L’Assemblea Legislativa della Regione Emilia-Romagna ha approvato la legge finanziaria e il bilancio di previsione 2010. Durante la seduta assembleare il Presidente la Commissione assembleare “Politiche per la Salute e Politiche Sociali” Roberto Piva ha sottolineato l’importanza di continuare con impegno a migliorare ancora i servizi per la salute - oltre 7,7 miliardi la cifra dal Fondo sanitario nazionale - , ma si tratta di risorse insufficienti per coprire il fabbisogno del Servizio sanitario regionale, e quindi restano fondati motivi di preoccupazione per il pieno sostegno alla qualità dei servizi sanitari resi ai cittadini dell’Emilia-Romagna. In questo senso la Regione ha previsto di investire proprie risorse, in misura significativa, per il miglioramento dei servizi per la salute. Inoltre, dovranno essere incrementate ulteriormente le risorse destinate al Fondo regionale per la non autosufficienza (che arriverà a 415 milioni di euro). 188 milioni di euro, che si aggiungono al rifinanziamento degli investimenti previsto dal nuovo Patto per la Salute, saranno invece destinati per la realizzazione, ristrutturazione, acquisto, completamento delle strutture sanitarie.
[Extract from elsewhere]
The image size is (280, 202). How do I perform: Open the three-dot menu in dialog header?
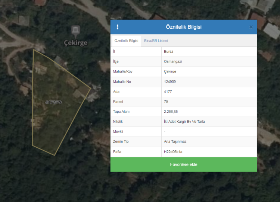tap(118, 27)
Altro settore cardine di intervento è il sostegno al welfare, con un impegno forte teso a consentire l’accesso ai servizi a tutti i cittadini, senza alcuna discriminazione rispetto ai benefici previsti in ogni legge regionale. Per le politiche sociali sono destinati quasi 88 milioni di euro, 22 dei quali costituiscono un Fondo straordinario al quale potranno attingere i Comuni, in crisi di risorse per effetto della diminuzione dei trasferimenti statali. Saranno sostenuti economicamente soprattutto gli interventi a tutela degli adolescenti, dei giovani e per prevenire rischi di abbandono o maltrattamento.
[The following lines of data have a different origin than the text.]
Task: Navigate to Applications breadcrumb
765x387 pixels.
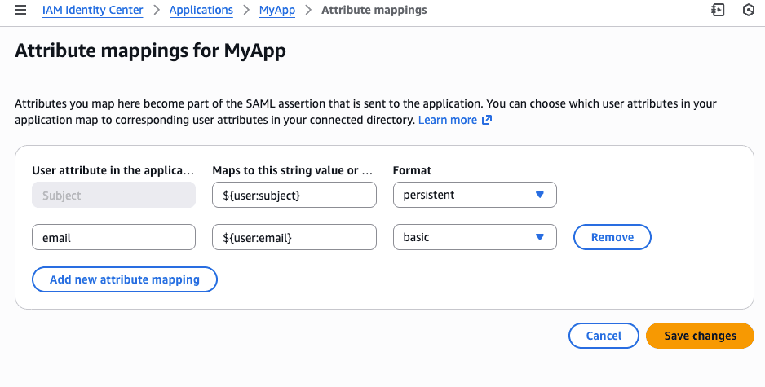Action: point(201,11)
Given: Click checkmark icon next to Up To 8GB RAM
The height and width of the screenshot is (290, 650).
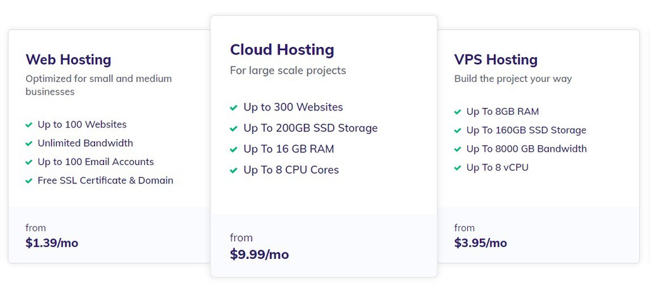Looking at the screenshot, I should (458, 112).
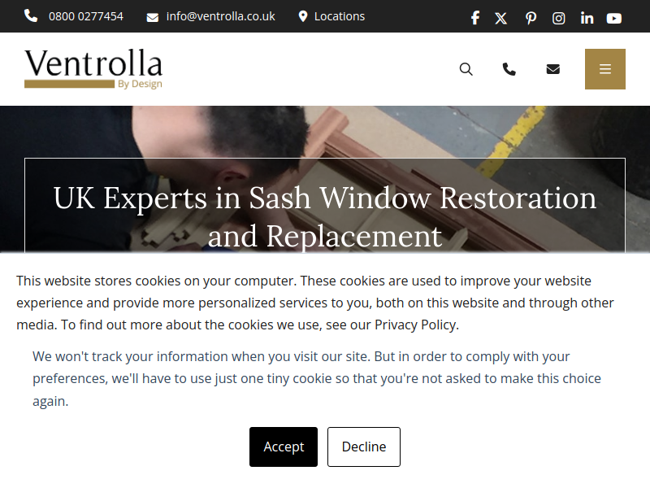The width and height of the screenshot is (650, 488).
Task: Open the YouTube social icon
Action: click(x=614, y=18)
Nonostante il settore turismo in Emilia-Romagna (in particolare in Riviera) abbia retto alla crisi economica, il consigliere riminese Roberto Piva ha ribadito l’importanza per il territorio rivierasco delle politiche per la qualità delle acque. Inoltre, ha affrontato le tematiche relative alle infrastrutture romagnole, quali Strada Statale 16, aeroporti, sistema fieristico e congressuale, che dovrebbero dialogare tra loro e creare così un sistema di eccellenza a favore di tutto il territorio. Anche la creazione di una Tav Adriatica è stata fortemente caldeggiata dal consigliere Piva, poiché favorirebbe, attraverso il miglioramento dei collegamenti, un incremento di presenze turistiche.